### Written request
Copy out word for word the items beginning at the line that contains "Identify the click" and ending after the line that contains "[X] (698, 44)".

### Supplied data
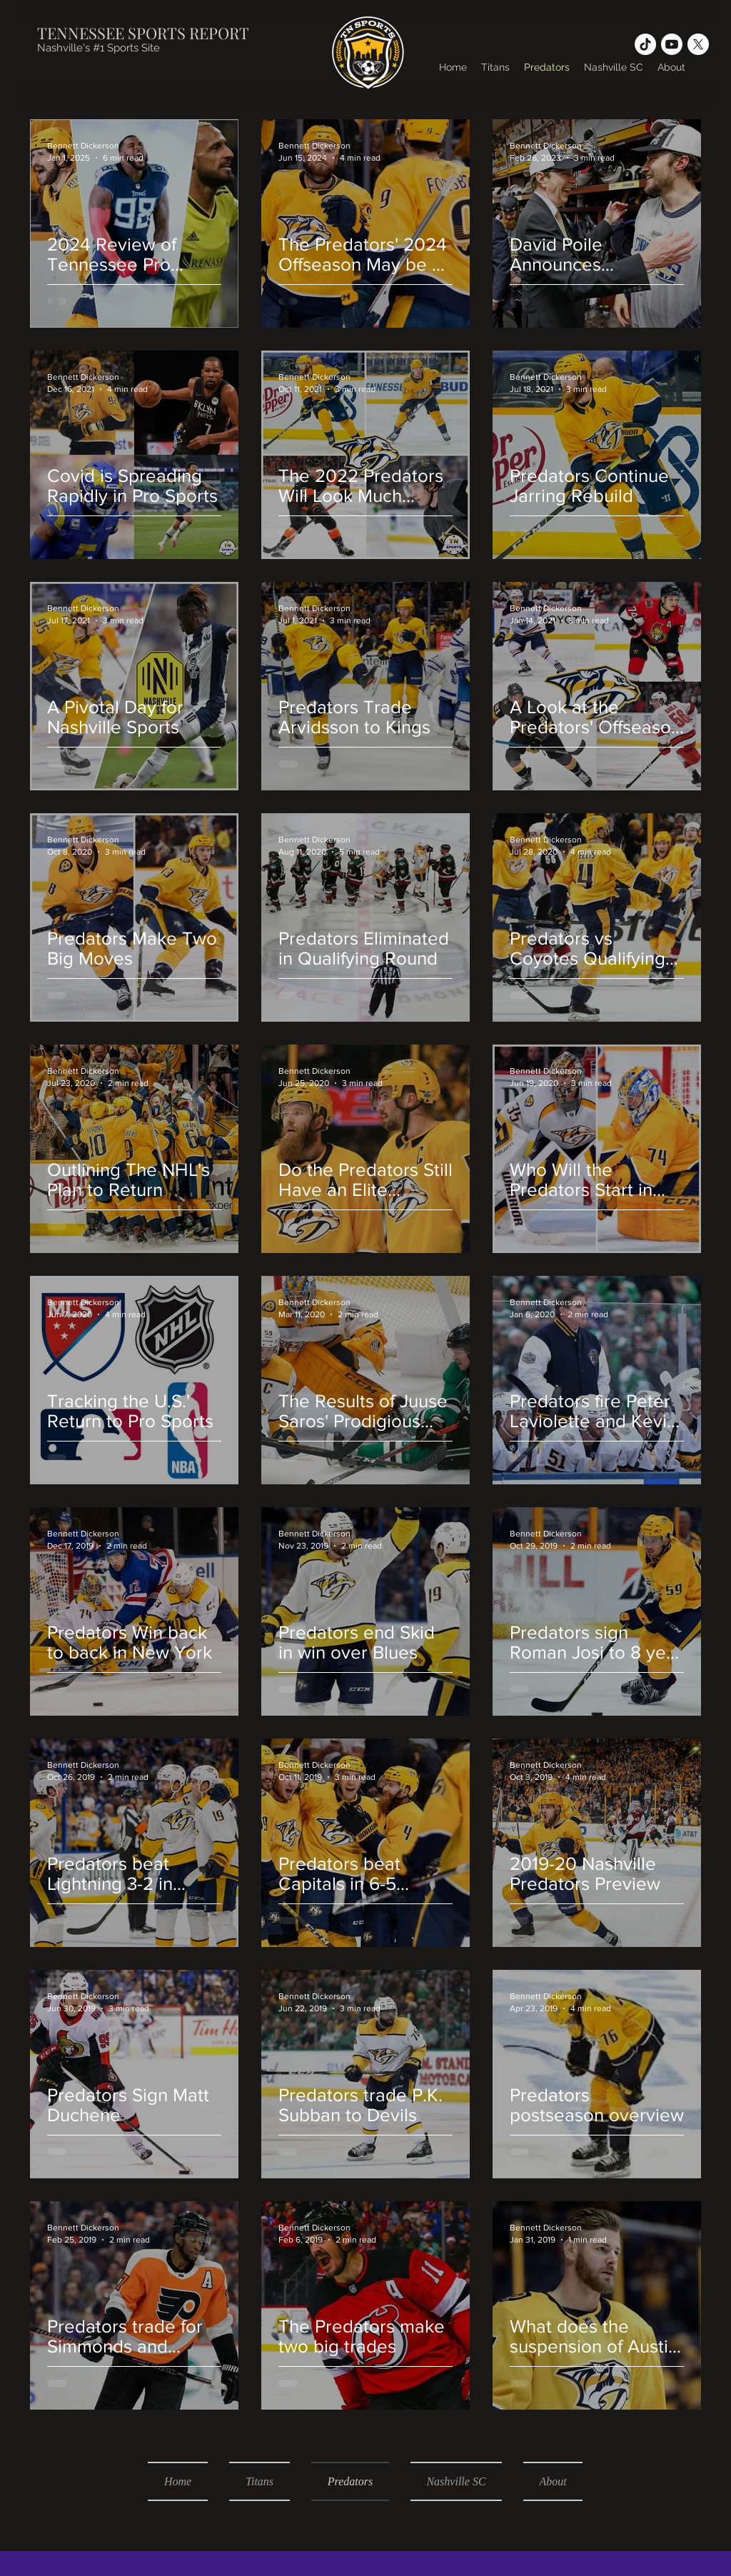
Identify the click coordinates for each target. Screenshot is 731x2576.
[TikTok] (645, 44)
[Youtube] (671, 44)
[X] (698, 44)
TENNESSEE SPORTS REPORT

---

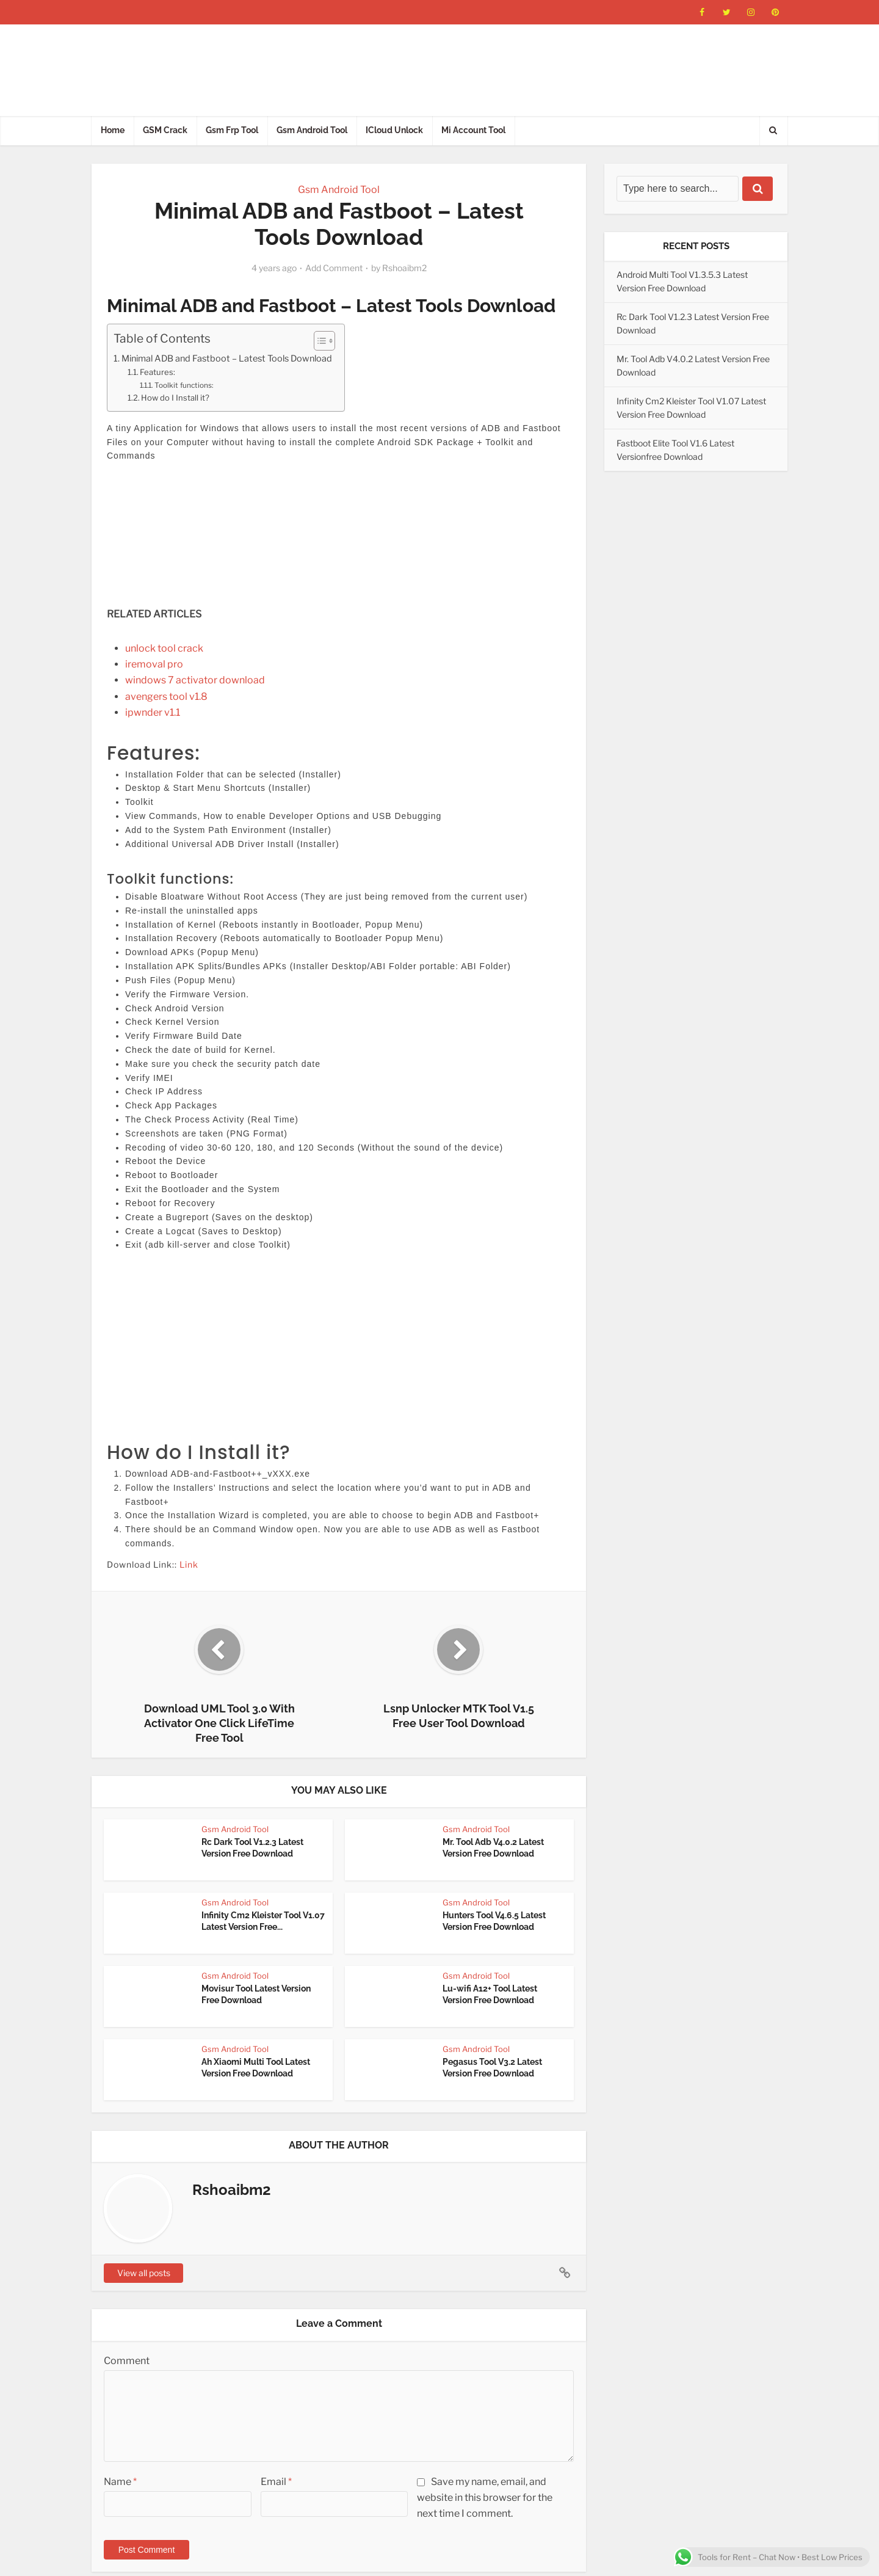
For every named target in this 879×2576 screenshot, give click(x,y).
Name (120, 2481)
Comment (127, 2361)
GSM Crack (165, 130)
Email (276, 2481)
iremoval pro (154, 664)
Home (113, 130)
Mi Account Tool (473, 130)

...

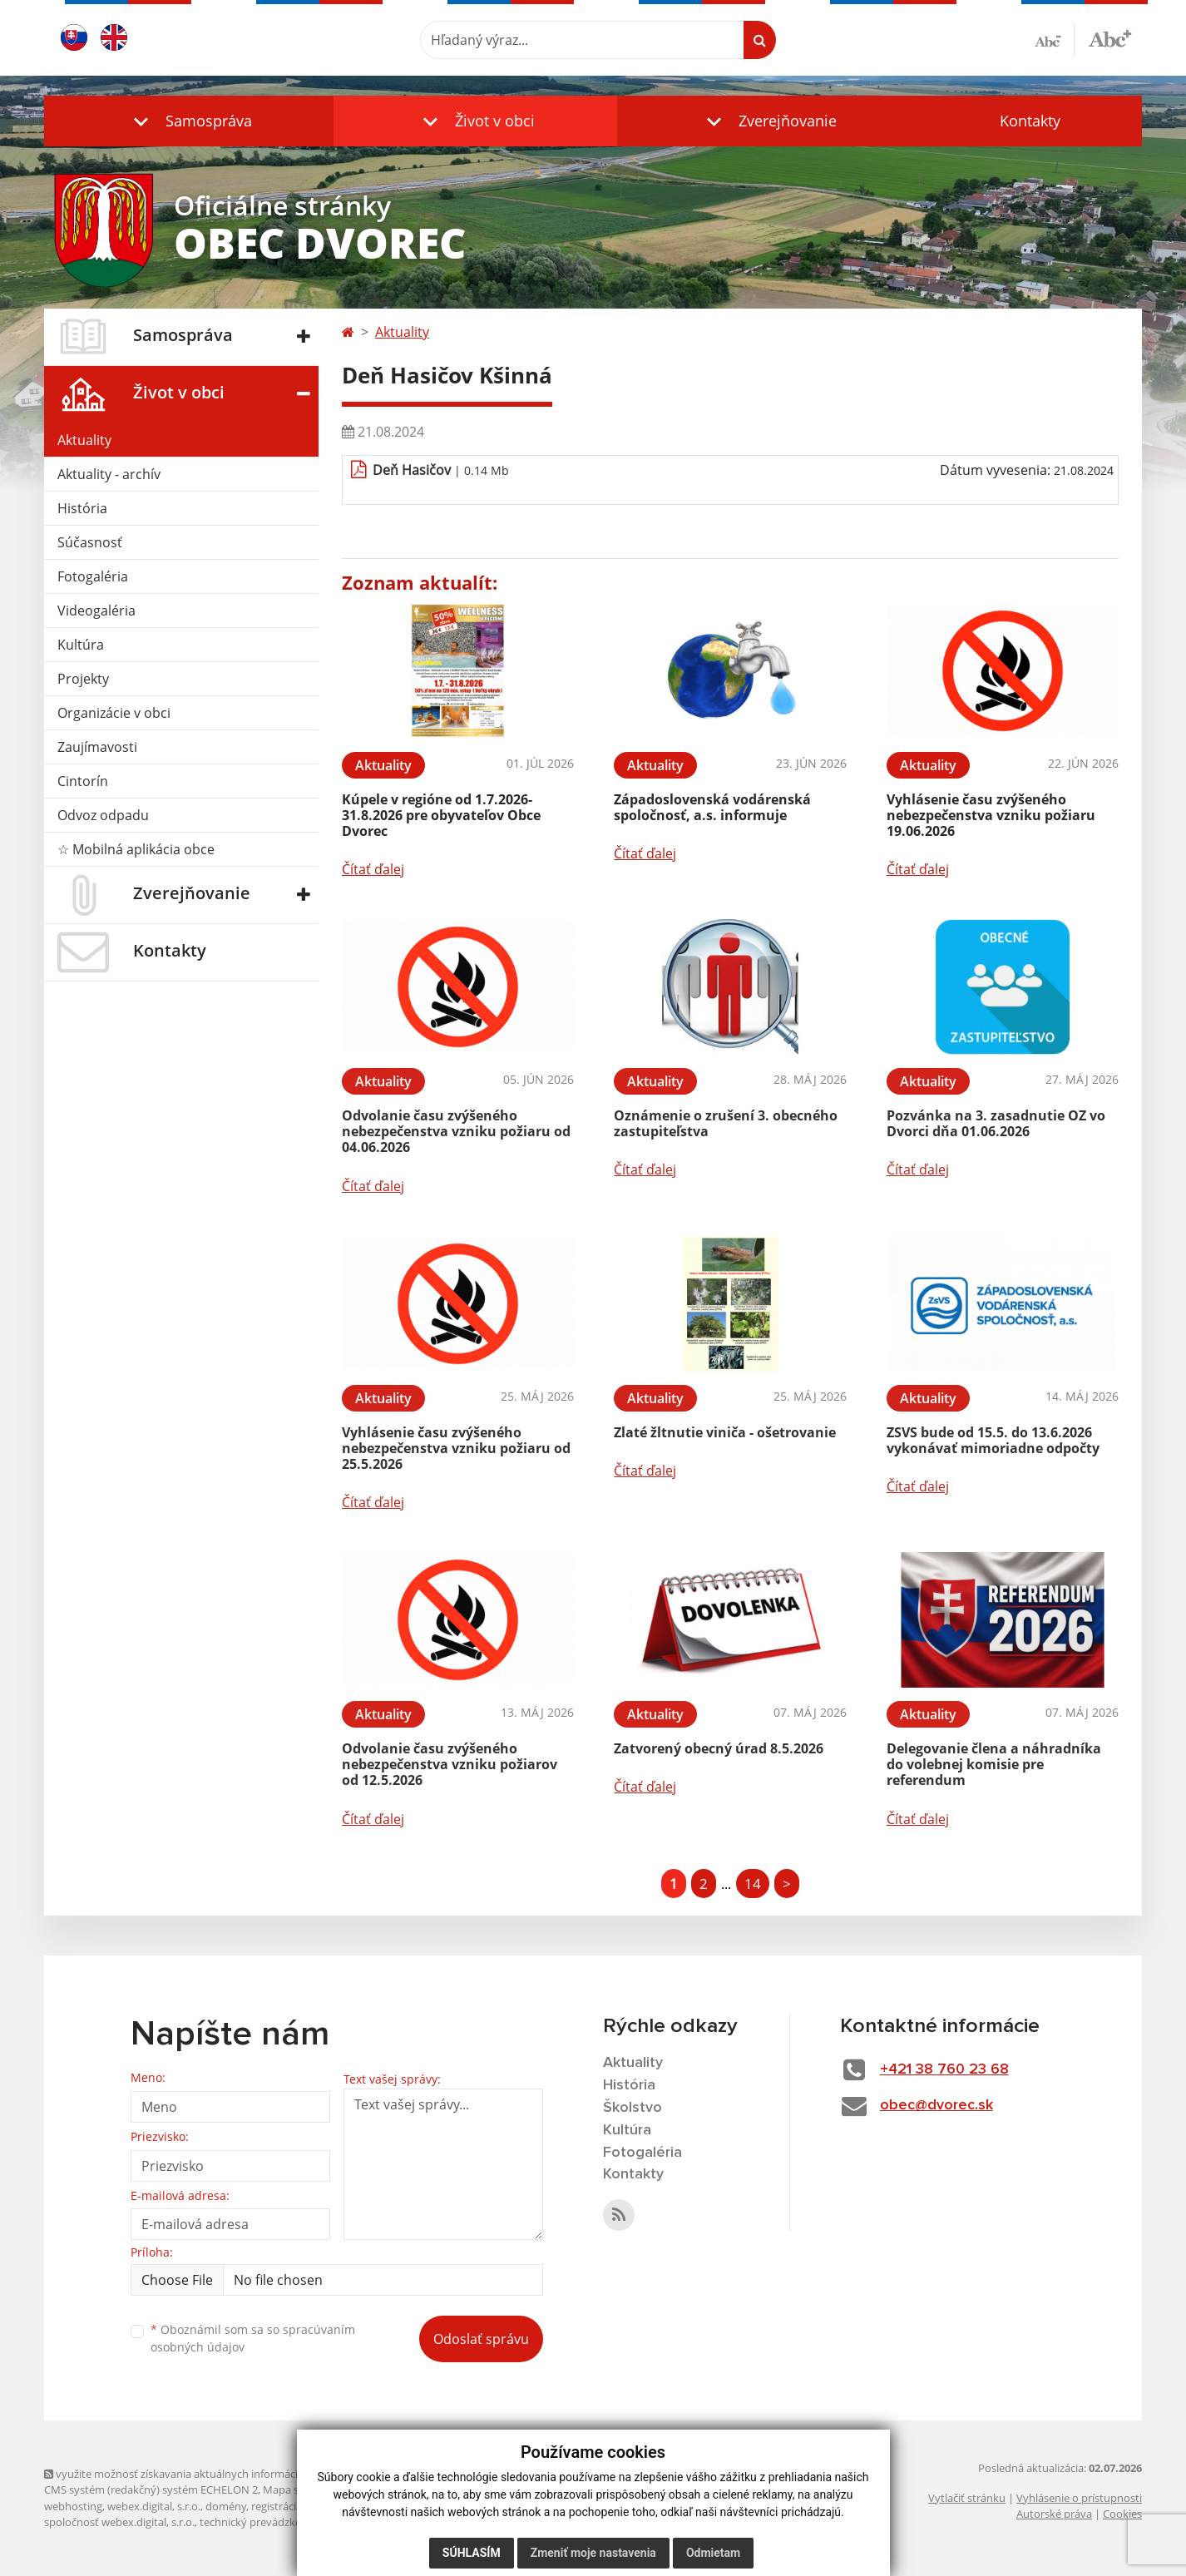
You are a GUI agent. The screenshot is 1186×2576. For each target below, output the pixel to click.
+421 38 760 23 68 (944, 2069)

### The reply
Identify the click coordinates for each target. Screenshot is 731x2576.
[TikTok] (645, 44)
[Youtube] (671, 44)
[X] (698, 44)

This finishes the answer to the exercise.